Traveling by cruise ship from the dark nights of the Lofoten Islands to the endless daylight of the midnight sun along the northernmost coast of mainland Europe, I am back in the Arctic Ocean. With roots as a coastal steamship company serving isolated towns along Norway’s western and northern shores in 1893, Hurtigruten (The Fast Route) is now a modern cruise line with five-star food and accommodations.
What makes it different from any other cruise you’ll ever take is that it is still a ferry and shipping company providing vital goods and services to the same remote towns it was founded on. While tourists sit on the upper decks eating gourmet food in the lap of luxury and watching breathtaking mountains and scenic fishing villages roll by, serious business travels below. Cars, trucks, hardware, heavy equipment… all the things that are better shipped by water than land or air. Small villages no other cruise ships ever visit are vital stops along the way and gateways to the real Norway, enhanced with onboard programs and shore excursions featuring special landmarks and activities.

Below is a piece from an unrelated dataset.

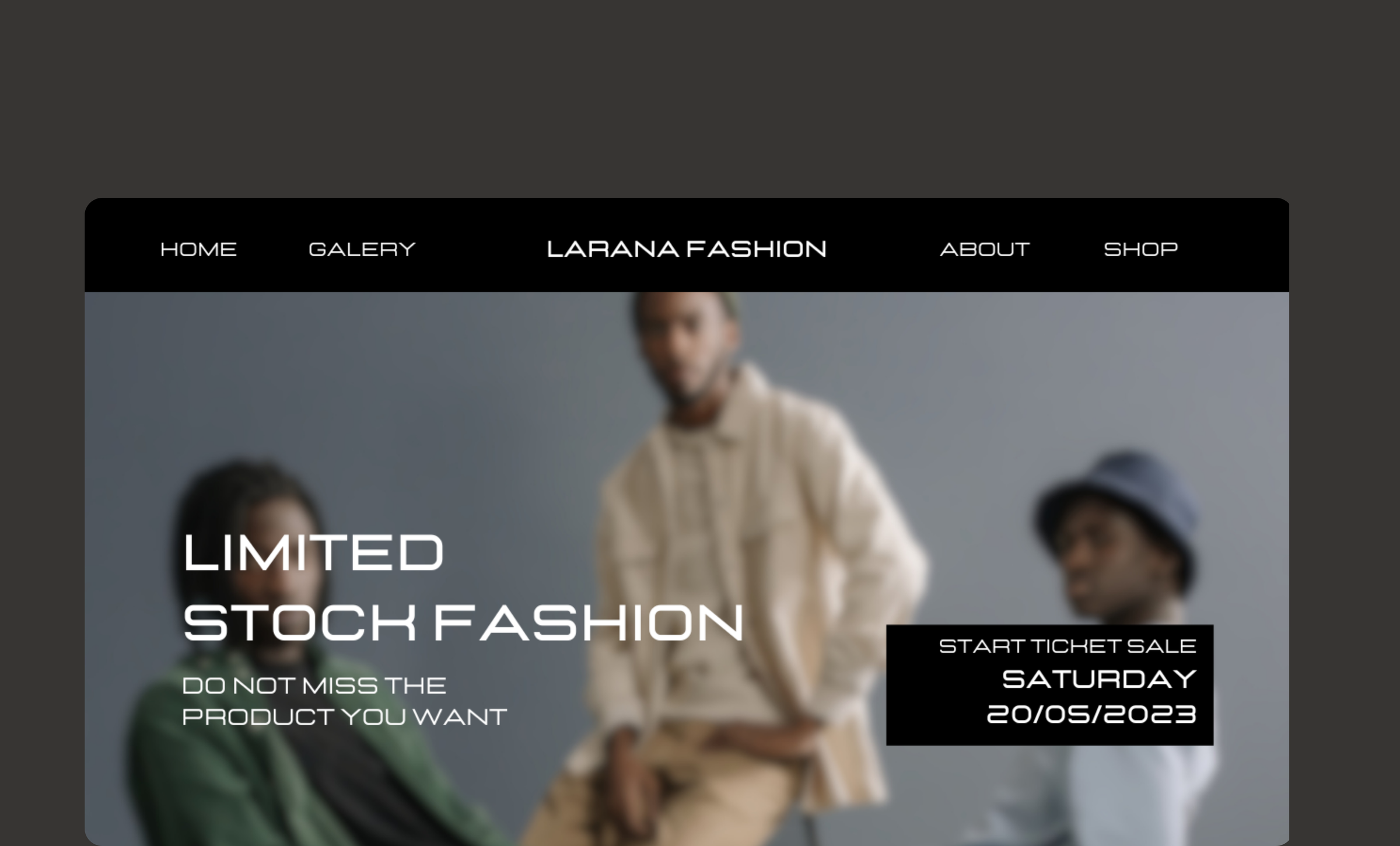The image size is (1400, 846).
Task: Click the STOCK FASHION headline line
Action: pos(464,623)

No easy sailing for the skippers, though, according to Bjørnar Johansen, purser aboard the M/S Richard With: “We have only a five-meter draft so that we can pass through inner channels where it’s just six meters deep at ebb tide– that’s one meter clearance. In these winds, it’s like maneuvering a haystack.” With tourism booming in the Barents Sea and the Hurtigruten plying these waters year round, this is indeed the fast route to the soul of Norway.